#### [WHAT THE TASK ASKS]
Revise the records below, replacing every "Click" with "Select" and keeping everything else the same. Leave the pictures out of your answer.

#### [RECORDS TO PROCESS]

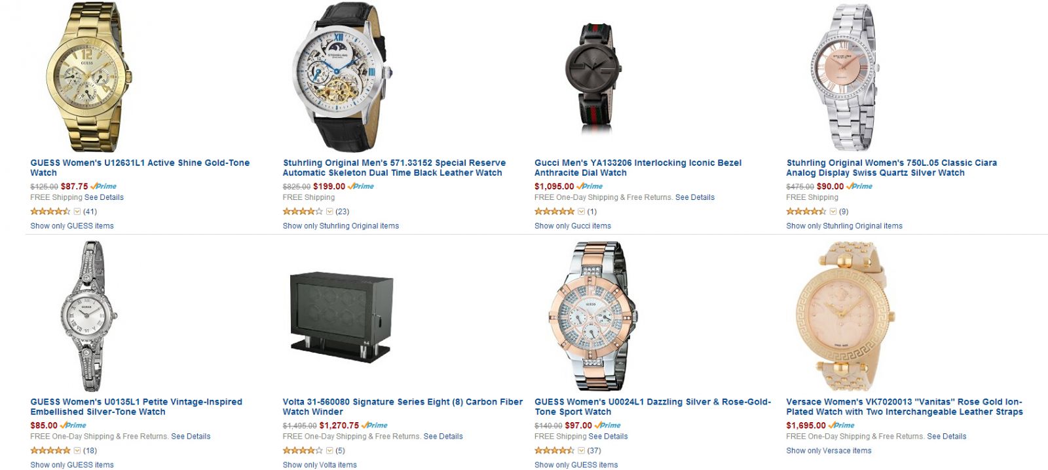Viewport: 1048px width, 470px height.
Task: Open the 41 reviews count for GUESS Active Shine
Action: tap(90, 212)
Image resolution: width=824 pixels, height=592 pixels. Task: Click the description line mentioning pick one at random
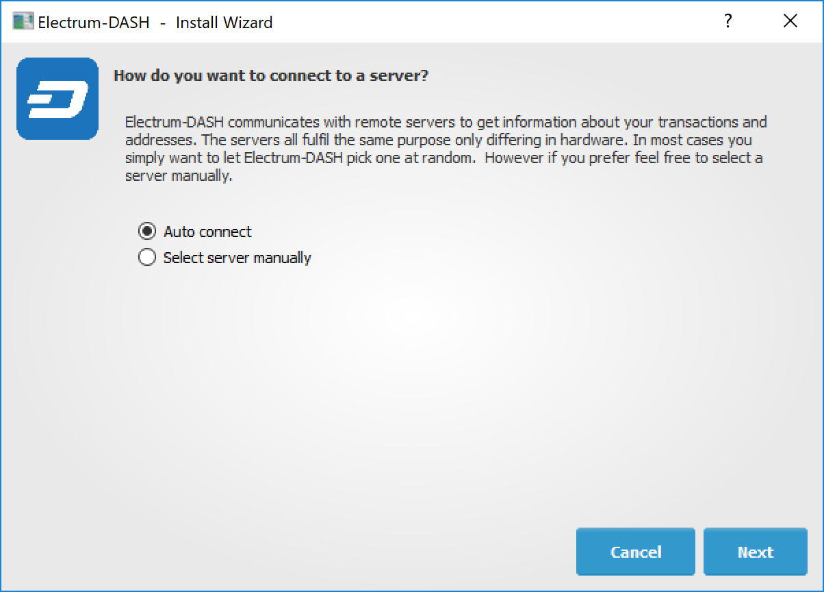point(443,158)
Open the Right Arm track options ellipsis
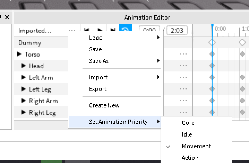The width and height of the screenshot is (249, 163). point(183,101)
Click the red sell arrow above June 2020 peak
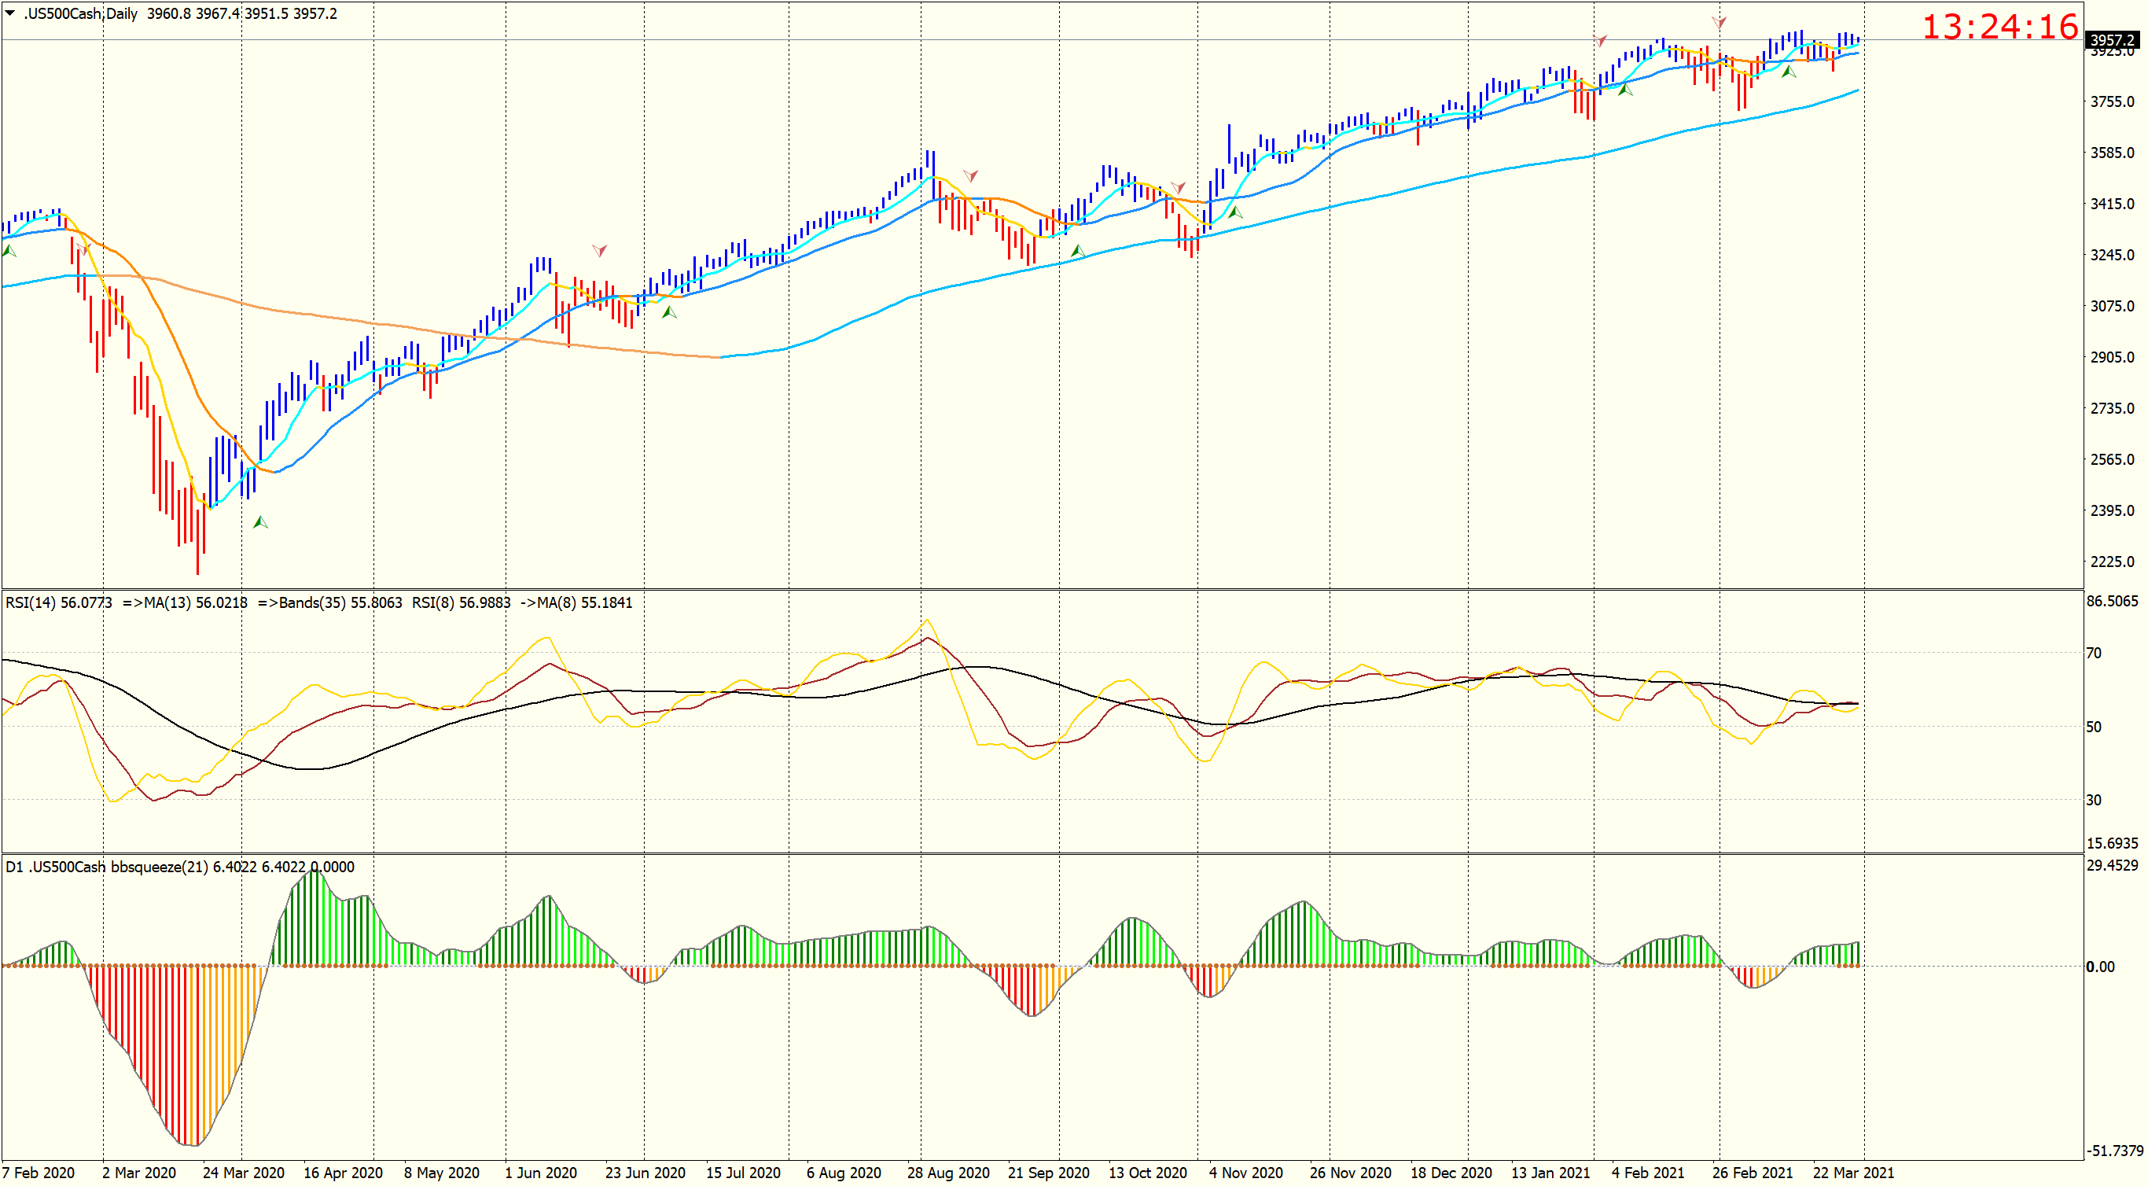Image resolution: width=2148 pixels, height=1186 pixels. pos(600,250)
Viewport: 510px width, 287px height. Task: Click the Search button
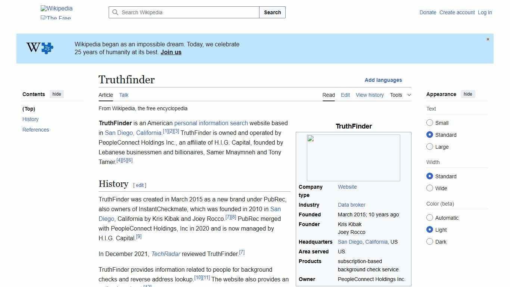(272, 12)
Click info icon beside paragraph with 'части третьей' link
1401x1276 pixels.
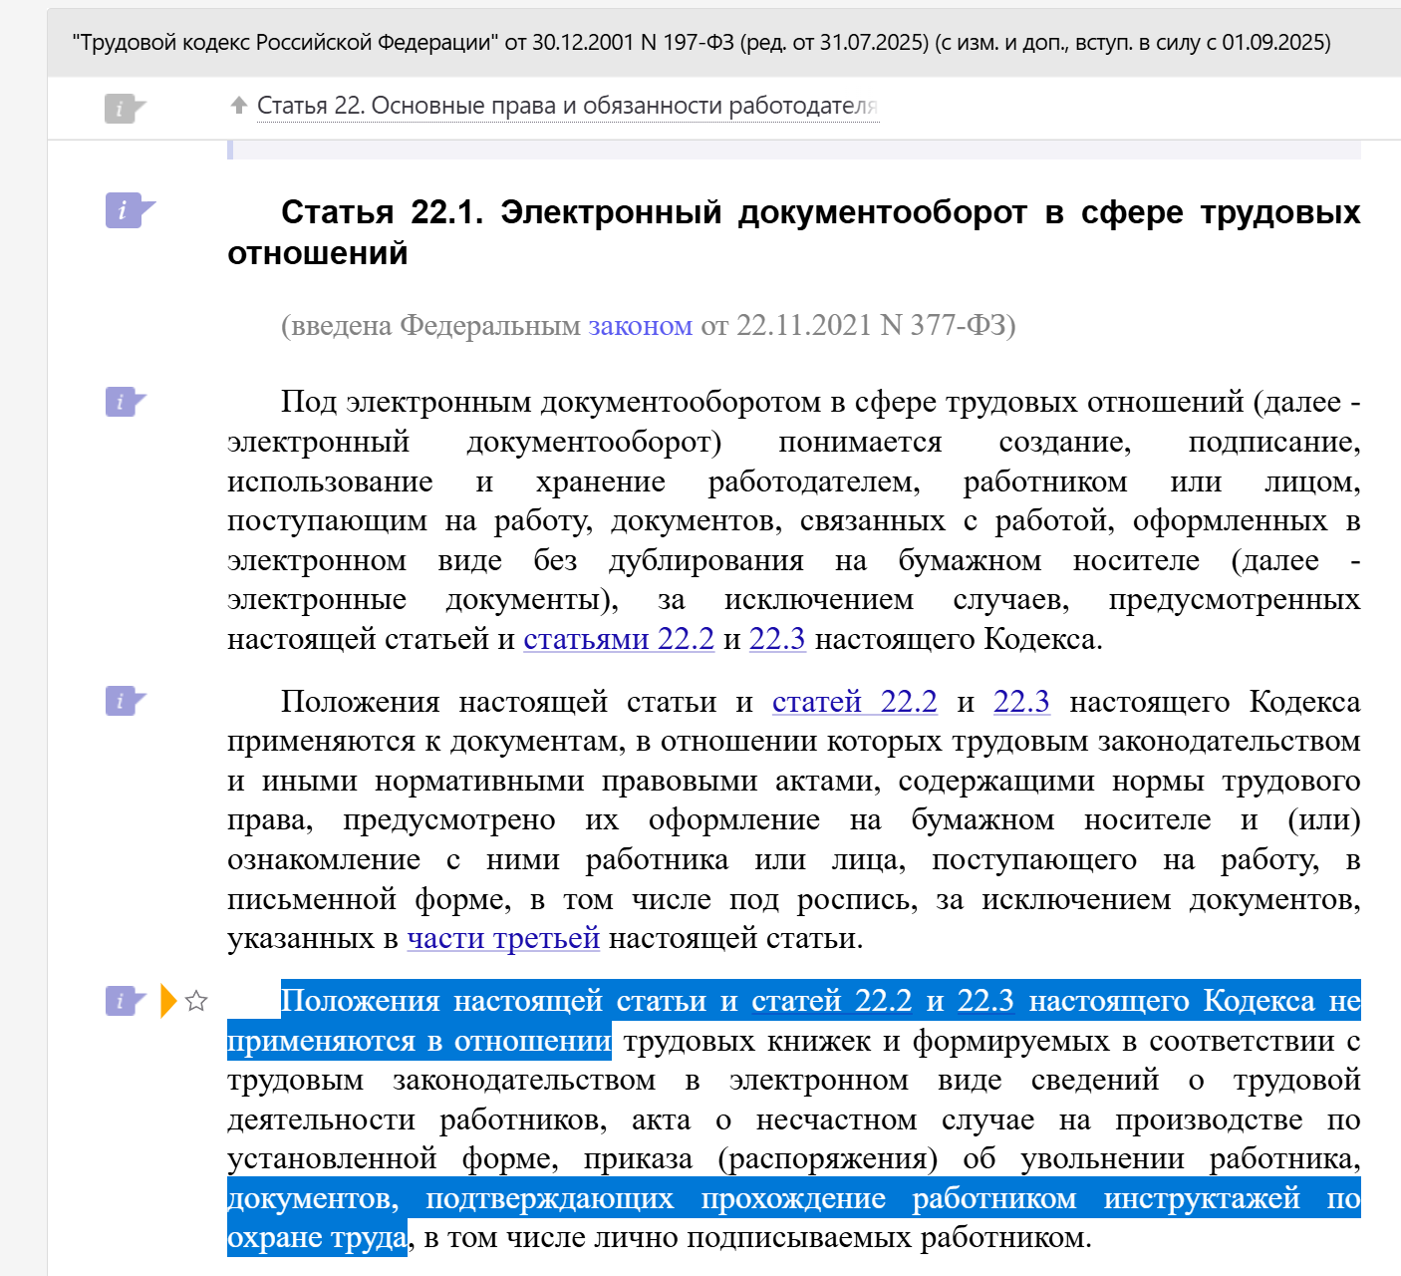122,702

#### [OUTPUT OF THE TASK]
Viewport: 1048px width, 470px height.
Task: Open the 41 reviews count for GUESS Active Shine
Action: tap(90, 212)
Image resolution: width=824 pixels, height=592 pixels. Task: Select the description line mentioning pick one at random
point(443,158)
Open the Right Arm track options ellipsis
The width and height of the screenshot is (249, 163). point(183,101)
Select the red sell arrow above June 2020 peak
Image resolution: width=2148 pixels, height=1186 pixels. pos(600,250)
Viewport: 510px width, 287px height. Task: Select the Search button
(272, 12)
Select info icon beside paragraph with 'части третьей' link
1401x1276 pixels.
122,702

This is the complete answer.